2. Mongo Bendugu : la mission aux frontières                               

Après mon apprentissage de Krio, j’ai été envoyé dans notre communauté de Mongo Bendugu. C’est une petite communauté chrétienne doublement aux frontières : géographique et humaine. Géographique, car elle est située dans un coin reculé et où l’accès est difficile faute de routes. Humaine, car la population vit dans la pauvreté matérielle réelle. Par exemple pour parler du repas, les gens disent : « 0-0-1 » ; c’est-à-dire: petit déjeuner : 0 ; déjeuner : 0,  dîner : 1 ! Bref, un modeste repas par jour.

Par ailleurs, vivre à Mongo est une expérience humaine formidable. Car les contacts avec les gens sont très faciles et sans protocoles. En plus de s’occuper de la petite communauté chrétienne de Mongo Bendugu, nous avons des écoles primaires dans de petits villages. Avec le curé, on les visite régulièrement. Ces visites nous permettent de garder contact avec les gens du village. À chaque visite, on a toujours la chance de recevoir un cadeau : une poule, un peu d’arachides, un peu de riz ou quelques fruits…Pour dire que même le fait d’avoir peu et de vivre de peu, n’empêche pas aux gens ici d’être généreux, surtout à l’égard des étrangers.

Une expérience particulière que je vis ici est celle du dialogue interreligieux. En effet, notre communauté chrétienne est une petite minorité au milieu des musulmans. Mais ici, les relations entre chrétiens et musulmans sont très bonnes. Pendant les fêtes chrétiennes comme Noël ou Pâques, les musulmans se joignent à nous pour célébrer. Il en est de même pour les fêtes musulmanes qui sont une occasion de joie pour tous, chrétiens et musulmans. Les gens qui fréquentent nos écoles sont en majorité des musulmans. Il y a même des écoles qui ne sont catholiques que de nom, car n’ayant aucun chrétien ni parmi les enseignants ni parmi les élèves. Et pourtant, elles sont catholiques et l’évangile y est annoncé. Car ces écoles servent la cause de plus petits : « chaque fois que vous l'avez fait à l'un de ces plus petits de mes frères, c'est à moi que vous l'avez fait » (Mt 25, 40) 
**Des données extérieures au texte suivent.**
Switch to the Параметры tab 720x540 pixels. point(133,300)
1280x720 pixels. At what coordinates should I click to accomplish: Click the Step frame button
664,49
3. La découverte de l’Afrique plurielle

La majorité de confrères qui ont œuvré ici sont des italiens. Étant originaire de la RD Congo, tout me laissait croire que je m’intégrerais facilement aux contacts de sierra léonais, africains comme moi. Après un peu de temps au village de Mongo, les gens ne comprenaient toujours pas pourquoi je n’arrivais pas à parler leur langue, le kouranko. Car selon eux, étant africain, j’aurais pu l’apprendre facilement. En réalité, j’y m’étais mis grâce à l’aide d’un enseignant, mais vite j’avais noté les grandes différences existant entre cette langue et les deux que je parle déjà : le mashi et le kishwahi. L’absence des outils pratiques comme les livres n’a pas rendu l’apprentissage facile non plus. Aujourd’hui, je ne peux que saluer quelqu’un en kouranko et pas plus. Cela constitue une vraie barrière dans la communication.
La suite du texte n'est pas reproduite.